Paco Fernández Ochoa. 'In memoriam'

Quizá sea difícil para las generaciones de hoy, tan acostumbradas a éxitos deportivos en todas las modalidades, entender lo que hace unos pocos decenios significaron los éxitos deportivos de personajes singulares como Paquito Fernández Ochoa. Eran tiempos de una España de escasez, de emigrantes (sí, como los que ahora nos llegan y miramos con recelo) que enviaban dinero a sus familias y volvían cada año a sus pueblos con noticias sobre otra forma de vivir. Eran tiempos en los que la tele del vecino rico, o del bar, nos mostraba al español de turno sufriendo, siempre el último.

Frente a un mundo rico, de buenos alimentos y mejores entrenadores, unos cuantos tipos se elevaban sobre aquel espacio en el que les había tocado crecer (poco) y ofrecían alegrías inesperadas. Hablo de Bahamontes, de Emiliano, de Santana, de Mariano Haro, de Ángel Nieto... de Paquito Fernández Ochoa. Lo de éste fue particularmente jubiloso, porque ganó la primera medalla de oro conseguida por español alguno en unos Juegos Olímpicos, y la ganó en un remoto lugar llamado Sapporo, y en un deporte igualmente remoto por entonces, el esquí, tan extraño en un país en el que por no nevar, ni llueve.

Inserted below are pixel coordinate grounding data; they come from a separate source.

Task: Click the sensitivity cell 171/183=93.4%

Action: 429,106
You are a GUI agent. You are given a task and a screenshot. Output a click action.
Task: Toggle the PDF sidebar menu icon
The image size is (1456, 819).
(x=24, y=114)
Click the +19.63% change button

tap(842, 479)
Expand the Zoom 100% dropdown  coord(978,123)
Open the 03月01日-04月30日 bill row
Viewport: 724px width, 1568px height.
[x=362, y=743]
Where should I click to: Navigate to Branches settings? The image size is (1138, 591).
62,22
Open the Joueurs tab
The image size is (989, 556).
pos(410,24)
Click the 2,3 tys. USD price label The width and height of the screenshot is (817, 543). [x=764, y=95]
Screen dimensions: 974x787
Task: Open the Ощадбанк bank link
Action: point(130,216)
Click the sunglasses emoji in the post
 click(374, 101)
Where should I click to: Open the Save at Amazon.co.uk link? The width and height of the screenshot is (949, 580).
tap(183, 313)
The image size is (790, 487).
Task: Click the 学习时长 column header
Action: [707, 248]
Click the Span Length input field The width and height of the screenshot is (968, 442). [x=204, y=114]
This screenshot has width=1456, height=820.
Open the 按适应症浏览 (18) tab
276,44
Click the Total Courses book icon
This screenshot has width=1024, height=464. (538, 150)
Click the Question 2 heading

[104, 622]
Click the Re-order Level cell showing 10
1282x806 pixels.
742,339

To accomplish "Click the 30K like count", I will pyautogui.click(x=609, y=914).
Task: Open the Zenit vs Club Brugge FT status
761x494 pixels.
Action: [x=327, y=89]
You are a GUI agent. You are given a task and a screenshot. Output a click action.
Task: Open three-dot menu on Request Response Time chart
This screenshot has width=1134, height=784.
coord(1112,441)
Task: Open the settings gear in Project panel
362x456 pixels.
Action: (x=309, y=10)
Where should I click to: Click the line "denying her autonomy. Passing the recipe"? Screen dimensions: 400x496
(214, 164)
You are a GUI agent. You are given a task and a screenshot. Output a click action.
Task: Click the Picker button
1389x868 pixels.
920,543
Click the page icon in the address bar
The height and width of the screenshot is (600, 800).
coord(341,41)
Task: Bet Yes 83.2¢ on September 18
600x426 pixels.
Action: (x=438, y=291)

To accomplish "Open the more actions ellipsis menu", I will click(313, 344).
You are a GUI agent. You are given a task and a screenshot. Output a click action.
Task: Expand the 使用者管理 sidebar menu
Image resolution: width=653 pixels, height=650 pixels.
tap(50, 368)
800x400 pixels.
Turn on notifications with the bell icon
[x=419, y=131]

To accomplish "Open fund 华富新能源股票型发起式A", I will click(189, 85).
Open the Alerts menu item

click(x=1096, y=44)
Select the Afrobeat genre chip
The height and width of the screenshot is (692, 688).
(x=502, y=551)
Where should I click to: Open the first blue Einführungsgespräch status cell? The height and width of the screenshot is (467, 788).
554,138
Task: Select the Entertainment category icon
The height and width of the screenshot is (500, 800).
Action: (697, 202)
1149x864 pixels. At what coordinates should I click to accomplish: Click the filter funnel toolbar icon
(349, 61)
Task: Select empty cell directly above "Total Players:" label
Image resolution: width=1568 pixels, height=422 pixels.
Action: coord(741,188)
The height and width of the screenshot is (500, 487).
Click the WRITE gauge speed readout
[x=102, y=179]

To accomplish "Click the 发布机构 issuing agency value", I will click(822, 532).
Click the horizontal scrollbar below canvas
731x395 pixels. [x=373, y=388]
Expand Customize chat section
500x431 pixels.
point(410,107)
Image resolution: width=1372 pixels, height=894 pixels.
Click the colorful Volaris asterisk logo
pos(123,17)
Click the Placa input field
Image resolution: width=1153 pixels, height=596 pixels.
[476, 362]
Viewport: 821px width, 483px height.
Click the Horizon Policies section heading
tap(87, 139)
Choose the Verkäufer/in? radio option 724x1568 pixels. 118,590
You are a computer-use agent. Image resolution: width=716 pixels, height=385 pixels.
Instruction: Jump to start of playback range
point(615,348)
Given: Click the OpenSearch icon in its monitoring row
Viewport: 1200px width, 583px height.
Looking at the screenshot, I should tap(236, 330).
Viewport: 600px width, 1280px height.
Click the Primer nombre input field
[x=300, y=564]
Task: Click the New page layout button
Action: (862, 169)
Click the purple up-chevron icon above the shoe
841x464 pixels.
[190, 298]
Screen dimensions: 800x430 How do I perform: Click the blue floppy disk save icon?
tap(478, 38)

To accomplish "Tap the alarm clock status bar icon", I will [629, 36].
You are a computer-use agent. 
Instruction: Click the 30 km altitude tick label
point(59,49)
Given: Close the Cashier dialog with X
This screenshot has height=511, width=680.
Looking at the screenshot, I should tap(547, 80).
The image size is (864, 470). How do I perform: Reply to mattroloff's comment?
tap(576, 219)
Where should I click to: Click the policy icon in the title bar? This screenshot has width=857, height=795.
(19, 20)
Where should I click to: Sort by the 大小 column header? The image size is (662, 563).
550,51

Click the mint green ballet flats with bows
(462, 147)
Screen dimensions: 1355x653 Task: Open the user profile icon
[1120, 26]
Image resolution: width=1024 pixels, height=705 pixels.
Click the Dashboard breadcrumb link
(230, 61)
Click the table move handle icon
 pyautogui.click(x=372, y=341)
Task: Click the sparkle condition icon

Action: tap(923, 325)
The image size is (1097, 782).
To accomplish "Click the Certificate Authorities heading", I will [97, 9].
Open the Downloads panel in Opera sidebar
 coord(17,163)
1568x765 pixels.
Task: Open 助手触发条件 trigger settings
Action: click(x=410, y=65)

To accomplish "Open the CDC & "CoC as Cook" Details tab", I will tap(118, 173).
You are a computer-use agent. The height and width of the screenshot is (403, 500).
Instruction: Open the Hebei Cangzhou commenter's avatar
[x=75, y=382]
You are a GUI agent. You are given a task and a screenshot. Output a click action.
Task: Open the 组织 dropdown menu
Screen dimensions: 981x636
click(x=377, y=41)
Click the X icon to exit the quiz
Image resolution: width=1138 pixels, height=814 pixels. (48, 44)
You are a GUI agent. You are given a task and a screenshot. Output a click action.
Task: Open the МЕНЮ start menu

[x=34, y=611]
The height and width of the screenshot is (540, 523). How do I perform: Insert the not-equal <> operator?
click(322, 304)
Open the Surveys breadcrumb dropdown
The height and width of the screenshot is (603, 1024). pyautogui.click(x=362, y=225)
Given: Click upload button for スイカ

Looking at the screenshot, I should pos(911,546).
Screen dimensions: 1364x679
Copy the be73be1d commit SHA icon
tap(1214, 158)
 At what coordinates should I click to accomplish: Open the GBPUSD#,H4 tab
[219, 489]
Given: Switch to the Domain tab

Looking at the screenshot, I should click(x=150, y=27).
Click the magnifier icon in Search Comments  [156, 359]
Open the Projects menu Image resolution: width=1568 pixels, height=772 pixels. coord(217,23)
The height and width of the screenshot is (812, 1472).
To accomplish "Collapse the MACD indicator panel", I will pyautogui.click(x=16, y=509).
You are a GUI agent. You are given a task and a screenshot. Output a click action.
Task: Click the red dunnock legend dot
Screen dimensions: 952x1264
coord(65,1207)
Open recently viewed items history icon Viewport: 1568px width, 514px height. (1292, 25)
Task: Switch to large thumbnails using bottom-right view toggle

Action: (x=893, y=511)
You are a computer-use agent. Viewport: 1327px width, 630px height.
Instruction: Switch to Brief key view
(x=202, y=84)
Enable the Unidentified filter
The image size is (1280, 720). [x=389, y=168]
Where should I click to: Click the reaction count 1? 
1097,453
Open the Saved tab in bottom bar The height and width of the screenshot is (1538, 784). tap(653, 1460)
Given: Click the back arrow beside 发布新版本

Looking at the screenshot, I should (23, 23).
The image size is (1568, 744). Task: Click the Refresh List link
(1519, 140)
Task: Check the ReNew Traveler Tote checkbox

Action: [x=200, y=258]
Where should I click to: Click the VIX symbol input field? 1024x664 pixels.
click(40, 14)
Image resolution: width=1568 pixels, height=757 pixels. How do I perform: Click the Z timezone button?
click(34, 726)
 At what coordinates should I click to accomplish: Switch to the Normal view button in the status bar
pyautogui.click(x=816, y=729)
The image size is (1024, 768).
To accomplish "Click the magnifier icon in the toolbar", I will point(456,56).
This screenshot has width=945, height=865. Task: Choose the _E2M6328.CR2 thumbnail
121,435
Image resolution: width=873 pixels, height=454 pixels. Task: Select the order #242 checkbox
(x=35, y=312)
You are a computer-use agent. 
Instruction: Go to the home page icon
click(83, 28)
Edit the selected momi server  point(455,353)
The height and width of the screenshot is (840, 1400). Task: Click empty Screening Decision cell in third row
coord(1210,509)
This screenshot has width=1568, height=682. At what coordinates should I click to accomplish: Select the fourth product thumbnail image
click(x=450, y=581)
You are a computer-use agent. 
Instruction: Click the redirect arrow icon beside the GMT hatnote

Buen tipo este Paquito, genuino representante de aquella generación que nos anunció el presente glorioso del deporte español. Hace ya algún tiempo que le agarró un cáncer linfático del que él mismo sabía que no tendría escapatoria, pero su alma siguió igual de saludable hasta el último día. Ese último día fue ayer. Una semana antes se dio el gusto de recibir un homenaje sencillo, sentido y bonito, y de inaugurar su estatua triunfal en Cercedilla. Ahí sigue, para cuando ustedes gusten visitarle. Cuando vayan, no se entristezcan. Sonrían y aplaudan. Vivió feliz, nos hizo felices a todos. Gracias, Paquito.